Page MenuHomePhabricator

Toolbar: User input to UniWiki toolbar injected into javascript without being sanitized -- possible XSS vector.
Closed, DeclinedPublic

Description

Author: robert

Description:
In various places within the Uniwiki Custom Toolbar extension, user-supplied text (either from within pages, messages, or POST\GET data) is injected in to JavaScript without sanitization - this poses a possible security vulnerability and would likely cause the extension to malfunction if a quotation mark were included in any of the pieces of text.
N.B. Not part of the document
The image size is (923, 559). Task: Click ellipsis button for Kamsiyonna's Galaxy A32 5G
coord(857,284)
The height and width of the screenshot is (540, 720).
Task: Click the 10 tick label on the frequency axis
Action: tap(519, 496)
The following lines in CustomToolbar.php are possibly affected: 152, 159, 166, 331, 332, and 333.


Version: unspecified
Severity: major
Whiteboard: extension[unmaintained]

Details

Reference
bz17600

Event Timeline

bzimport raised the priority of this task from to Low.Nov 21 2014, 10:34 PM
bzimport set Reference to bz17600.
bzimport added a subscriber: Unknown Object (MLST).

Clarified bug summary so I don't get scared when I see it.

According to one of its developer (Mark), Uniwiki extensions for MediaWiki are not under active development anymore "and it is safe to declare them obsolete/wontfix."

It is unlikely that there will be any further active development.

Closing this report as WONTFIX as part of Bugzilla Housekeeping and adding the whitespace entry "extension[unmaintained]". Please feel free to reopen this bug report in the future if anyone takes the responsibility for active development again.